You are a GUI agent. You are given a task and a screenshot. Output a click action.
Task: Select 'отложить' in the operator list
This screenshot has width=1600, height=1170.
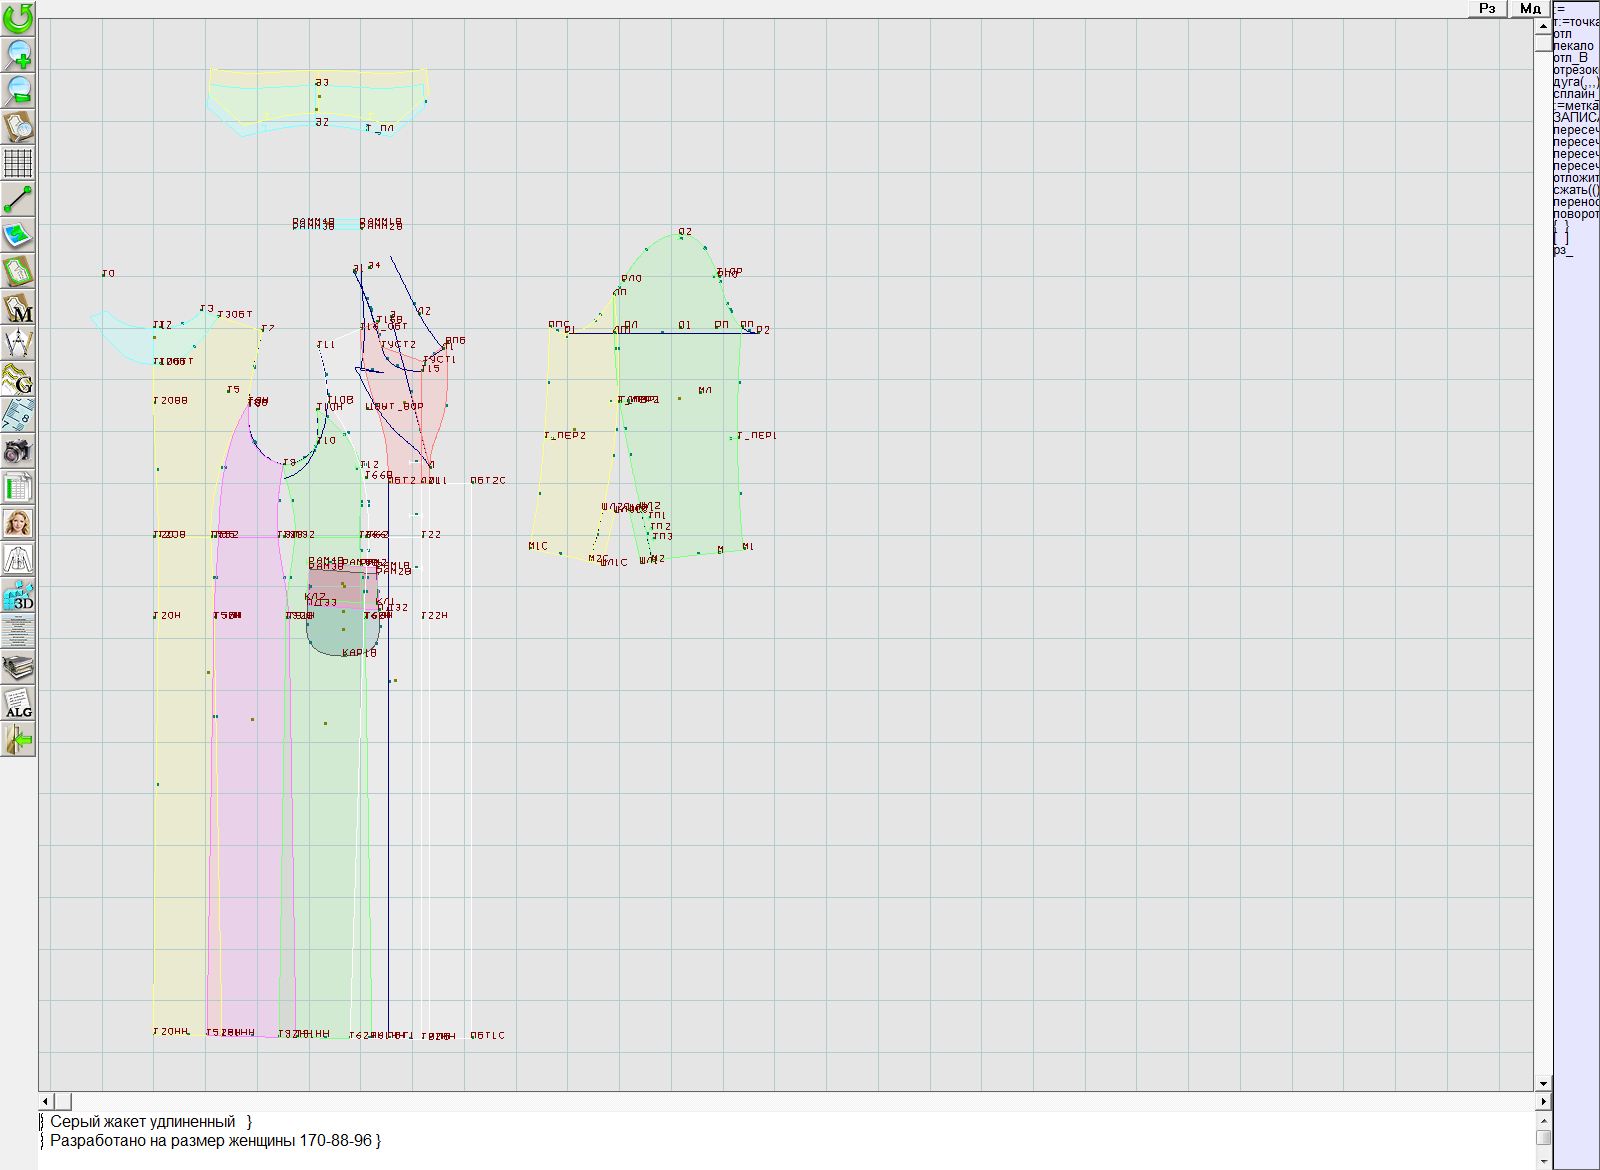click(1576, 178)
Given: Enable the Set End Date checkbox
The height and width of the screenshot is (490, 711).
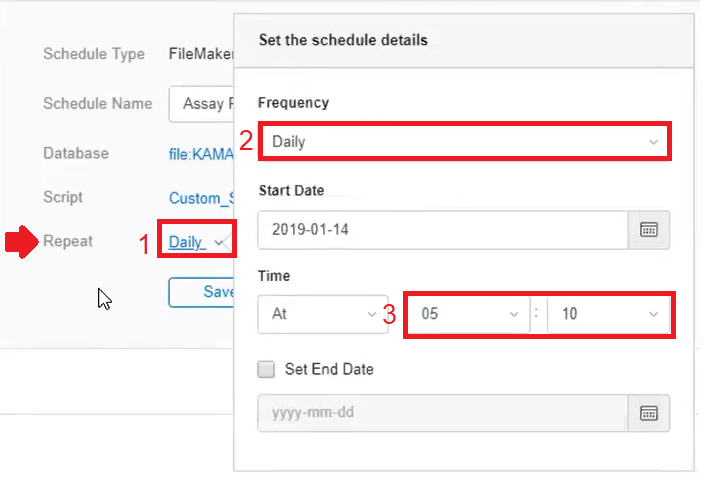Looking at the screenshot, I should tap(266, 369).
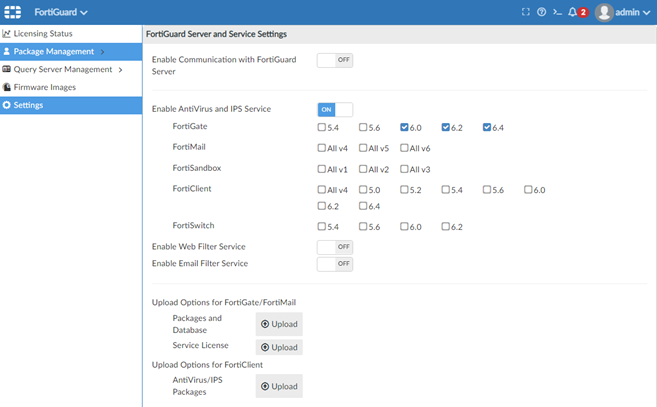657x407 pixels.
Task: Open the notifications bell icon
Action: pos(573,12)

EXERCISE PROMPT —
Transcribe exactly the lines from the one holding "This screenshot has width=1600, height=1170." through the final line of the material above, both ends included; any pictures should be dropped.

WRITTEN ANSWER —
This screenshot has width=1600, height=1170.
click(1576, 178)
Given: Enable the Set End Date checkbox
The height and width of the screenshot is (490, 711).
Looking at the screenshot, I should tap(266, 369).
657x407 pixels.
Task: Open the notifications bell icon
Action: pos(573,12)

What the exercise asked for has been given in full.